A Miami, Tony Montana, un immigré cubain est prêt à tout pour monter les marches du trafic de drogue.

Inspiré d’Al Capone, le Scarface d’Howard Hawks (1932) était devenu la référence cinématographique absolue des films de gangsters. Son remake baroque par Brian De Palma va le supplanter dans la culture populaire. Ecrit par Olivier Stone (après avoir signé les scénarios à succès de Midnight Express et Conan le Barbare), le film réactualisé prend place non plus à Chicago mais à Miami, dans le contexte de l’asile politique donné aux réfugiés cubains – comprenant quelques 25 000 prisonniers de droit commun libérés par Fidel Castro. La prohibition de l’alcool est remplacée par le trafic de cocaïne. Après le refus de Robert de Niro, c’est Al Pacino qui endosse ce qui allait être le rôle de sa vie, où ses pulsions nerveuses font corps avec le film et la réalisation esthétisé de Brian De Palma (qui accepta le projet comme une commande des studios).

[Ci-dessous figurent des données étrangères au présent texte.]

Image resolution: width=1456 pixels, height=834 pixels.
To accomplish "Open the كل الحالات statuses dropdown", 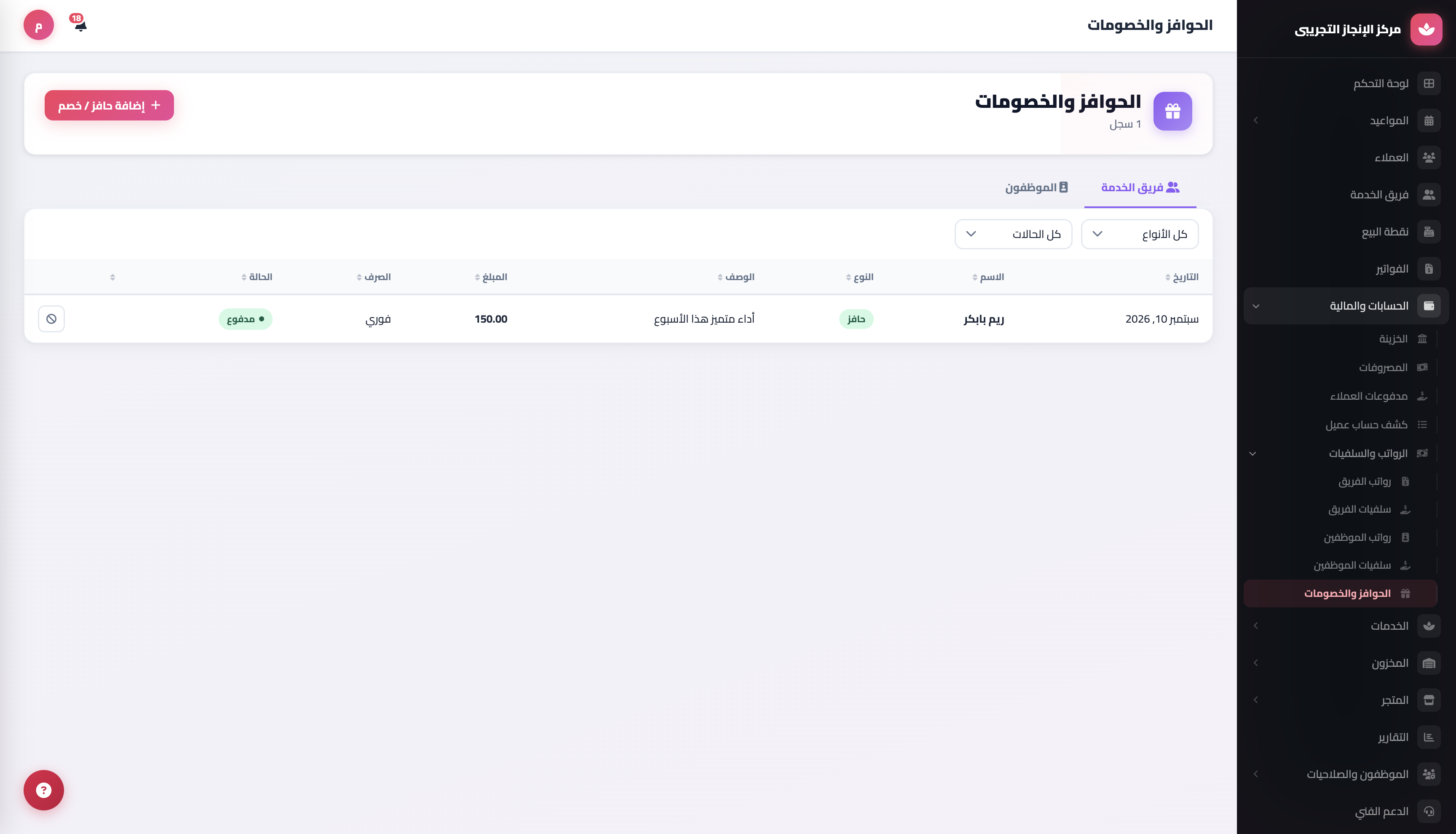I will tap(1013, 234).
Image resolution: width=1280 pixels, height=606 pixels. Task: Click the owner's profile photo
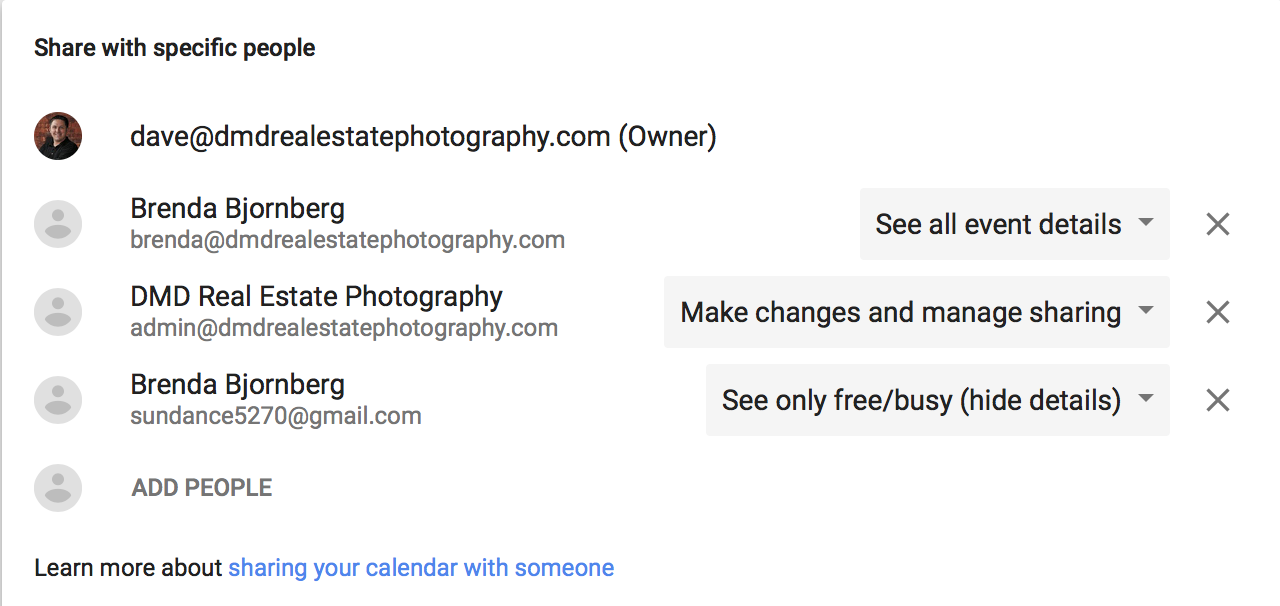(x=58, y=136)
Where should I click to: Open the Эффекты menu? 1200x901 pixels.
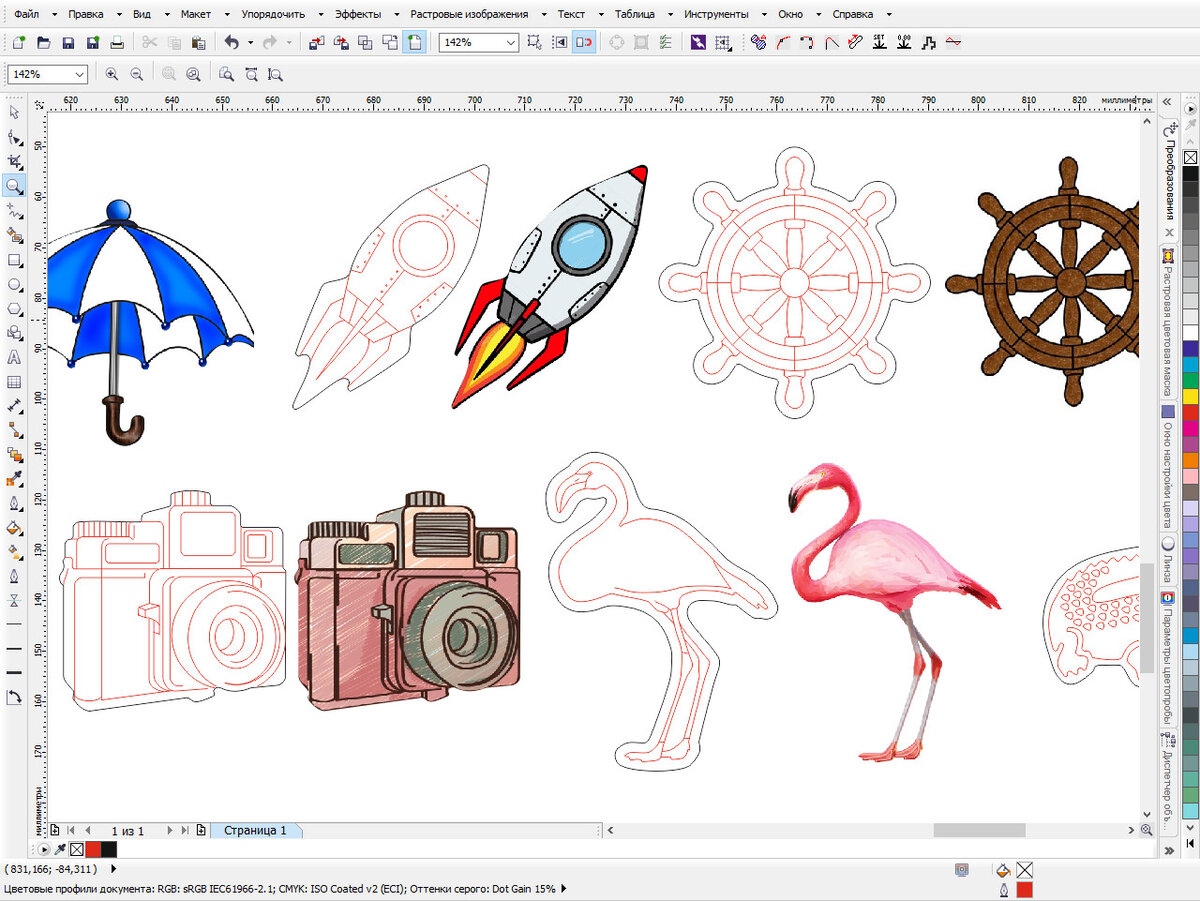coord(357,14)
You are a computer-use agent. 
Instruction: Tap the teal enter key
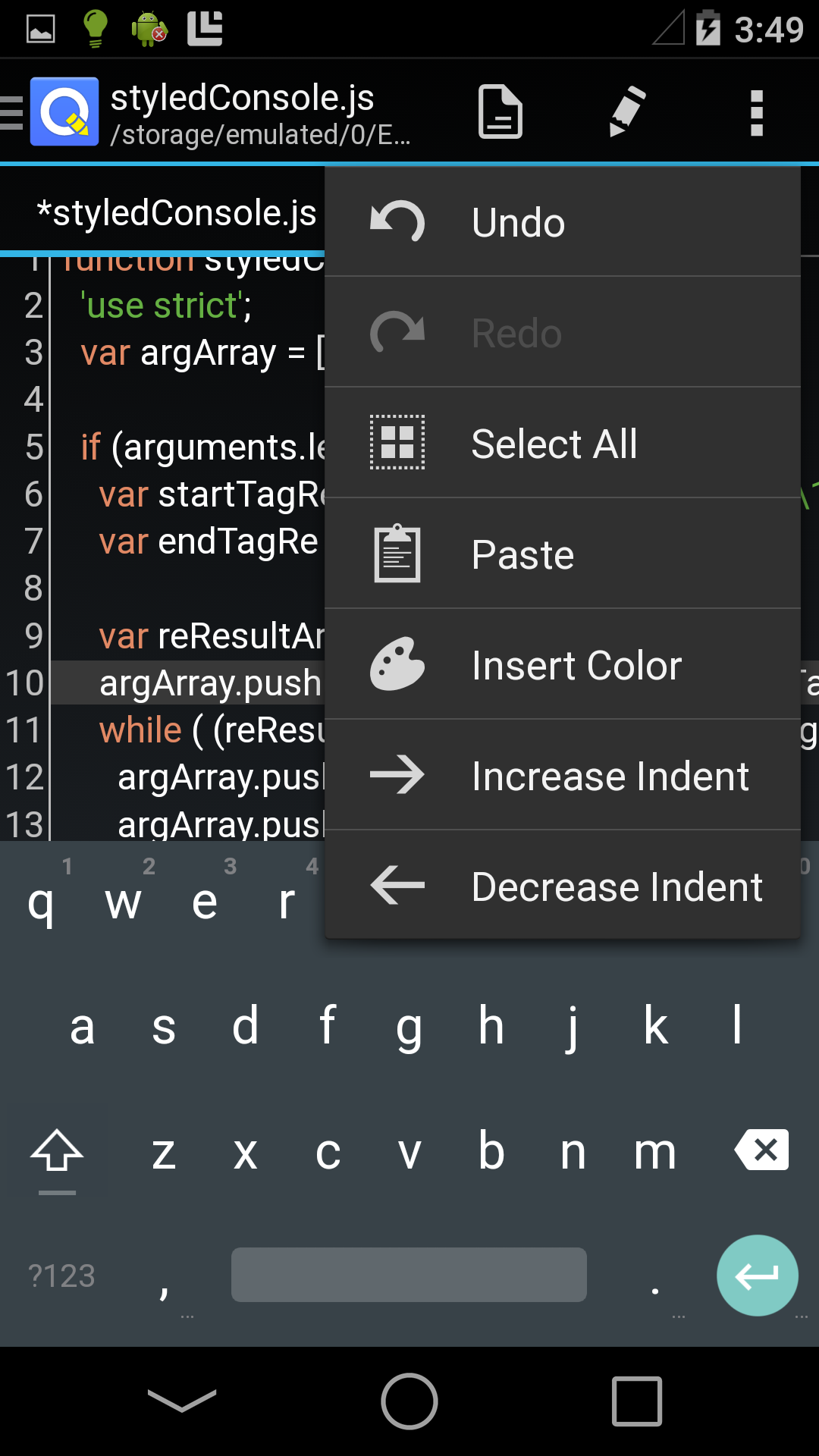(x=757, y=1276)
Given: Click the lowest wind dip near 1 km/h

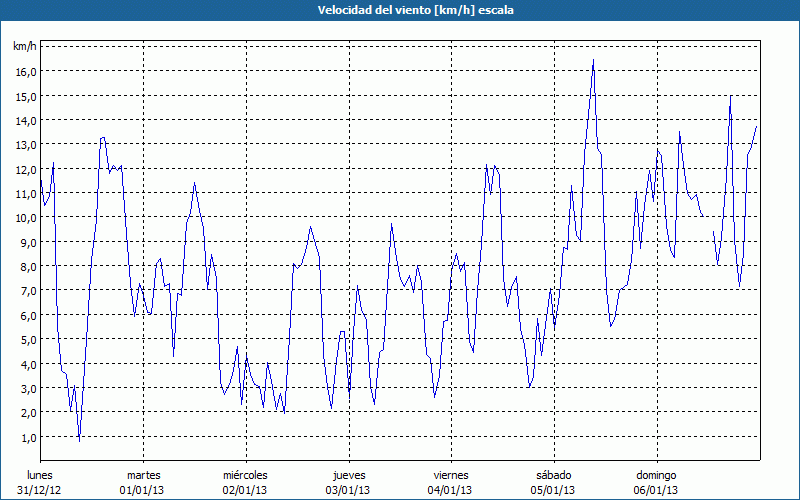Looking at the screenshot, I should coord(79,438).
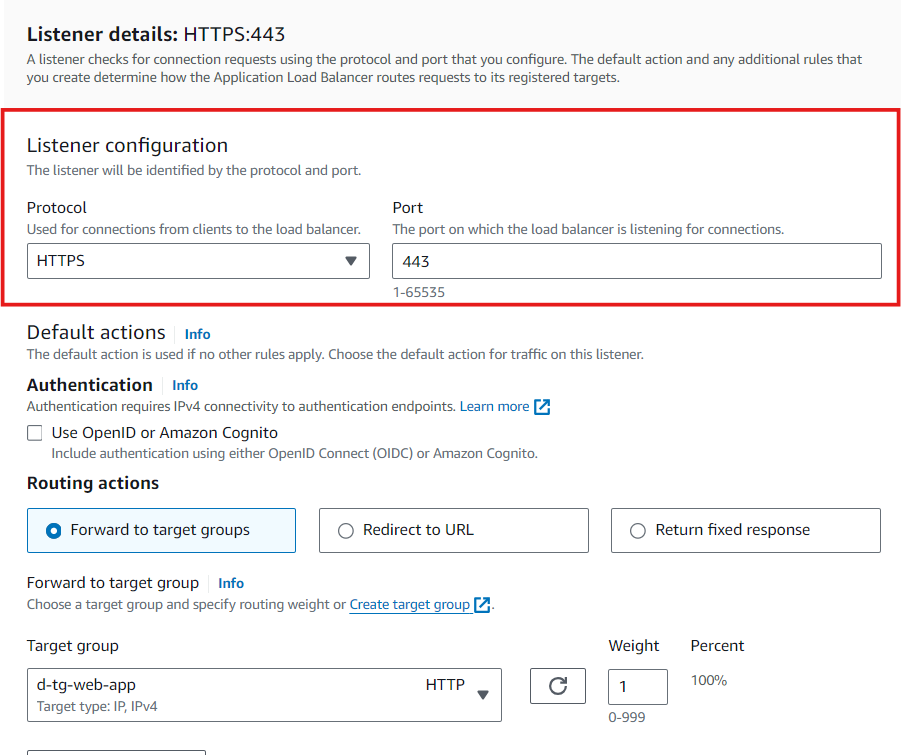The width and height of the screenshot is (901, 755).
Task: Click Info link beside Forward to target group
Action: [x=231, y=583]
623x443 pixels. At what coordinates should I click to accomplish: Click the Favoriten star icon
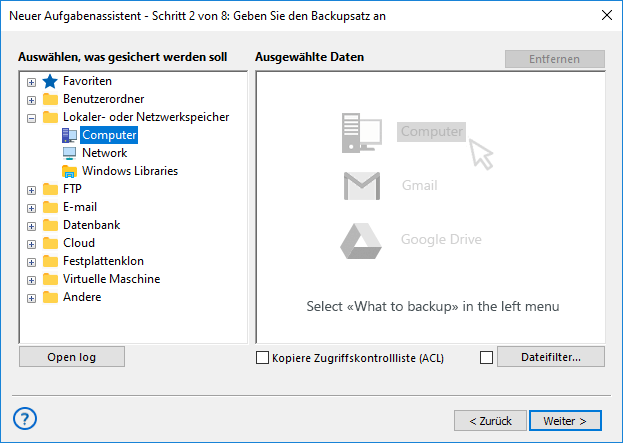[50, 81]
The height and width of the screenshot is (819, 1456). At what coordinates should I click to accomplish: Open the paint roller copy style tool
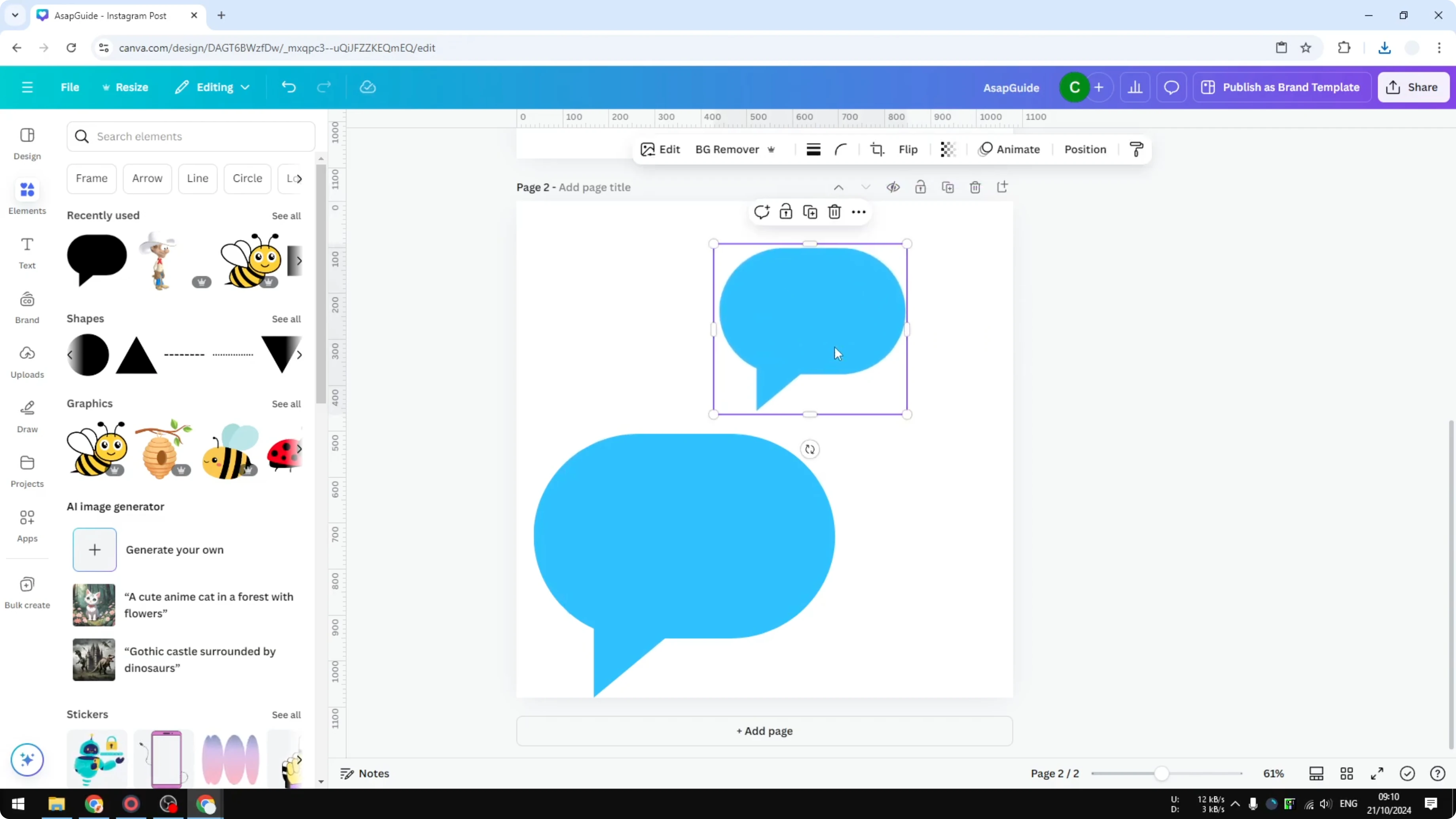(1137, 149)
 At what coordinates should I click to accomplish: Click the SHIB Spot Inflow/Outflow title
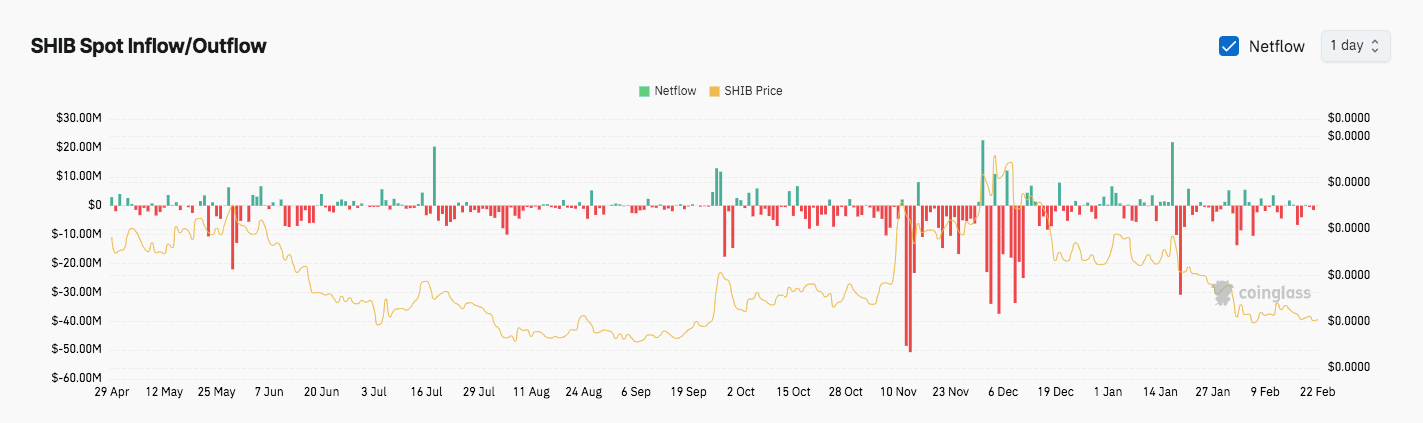149,46
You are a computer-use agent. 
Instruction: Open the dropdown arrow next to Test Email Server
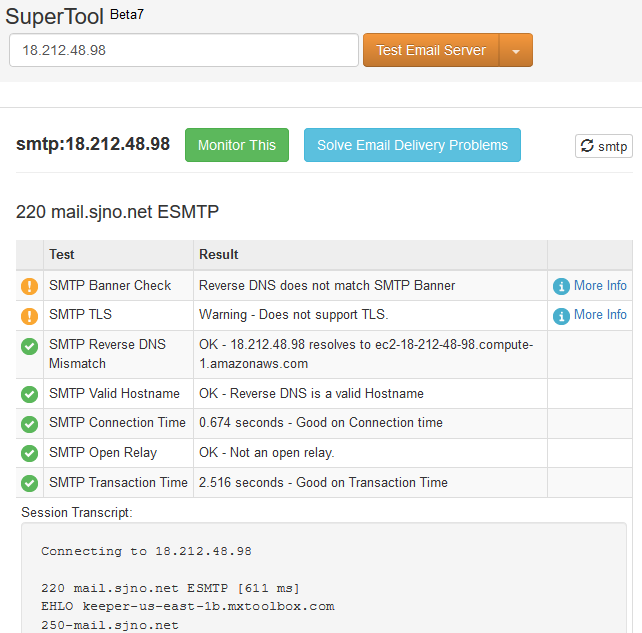point(516,50)
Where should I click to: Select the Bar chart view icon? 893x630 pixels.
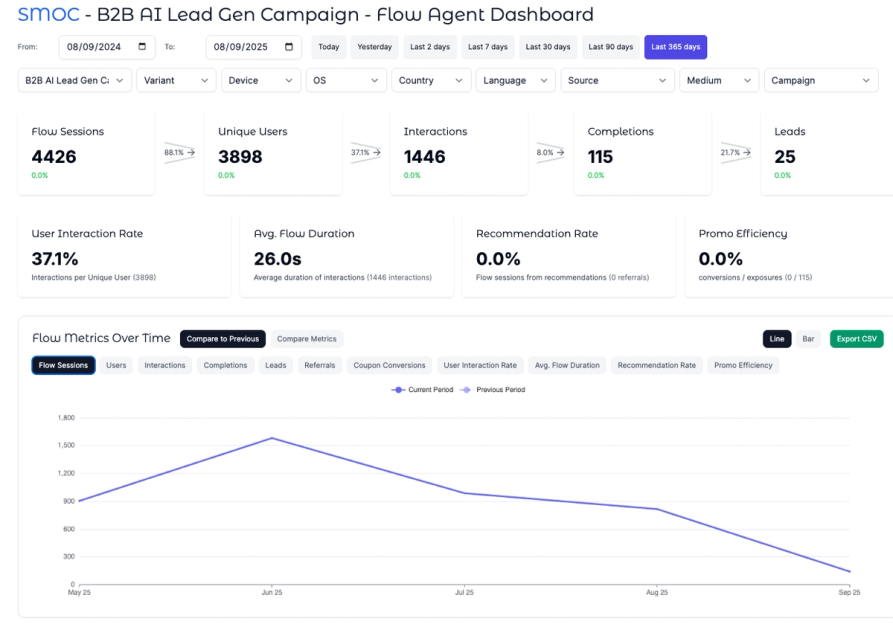[808, 339]
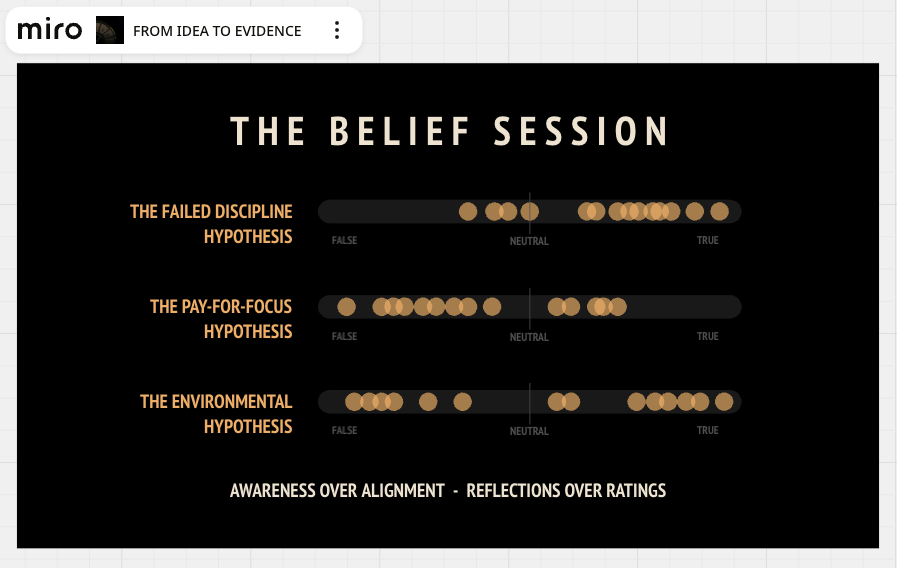
Task: Click NEUTRAL label under Environmental scale
Action: point(529,431)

Tony Montana est devenu l’archétype du caïd mégalomane dominé par son désir de possession et qui ne communique que par la violence. Michelle Pfeiffer est engagée suite à sa prestation dans Grease 2. Miami ayant peur de récolter une réputation de criminalité, le tournage eut finalement lieu en majorité à Los Angeles. Le film fit scandale à l’époque pour sa violence, sa vulgarité et sa démesure – il échappa in extremis à une classification X (interdit aux moins de 18 ans). On y dénombre 42 cadavres, une scène à la tronçonneuse et 226 fois le mot fuck (soit une moyenne de 1,32 par minute). A noter que Steven Spielberg, en visite sur le tournage, aida à la réalisation de la scène finale de l’assaut colombien dans la demeure de Tony Montana. La bande-son est signée par l’italien Giorgio Moroder, producteur à succès de Donna Summer, Sparks ou David Bowie (et plus récemment Daft Punk), qui avait déjà signée celle de Midnight Express. Avec le temps, le film est devenu culte, connaissant un grand succès en vidéo, et son anti-héros est devenu une icône vénérée du gangsta rap et de ses amateurs, cité dans beaucoup de chansons. Al Pacino retrouvera Brian De Palma dix ans plus tard dans l’excellent L’Impasse.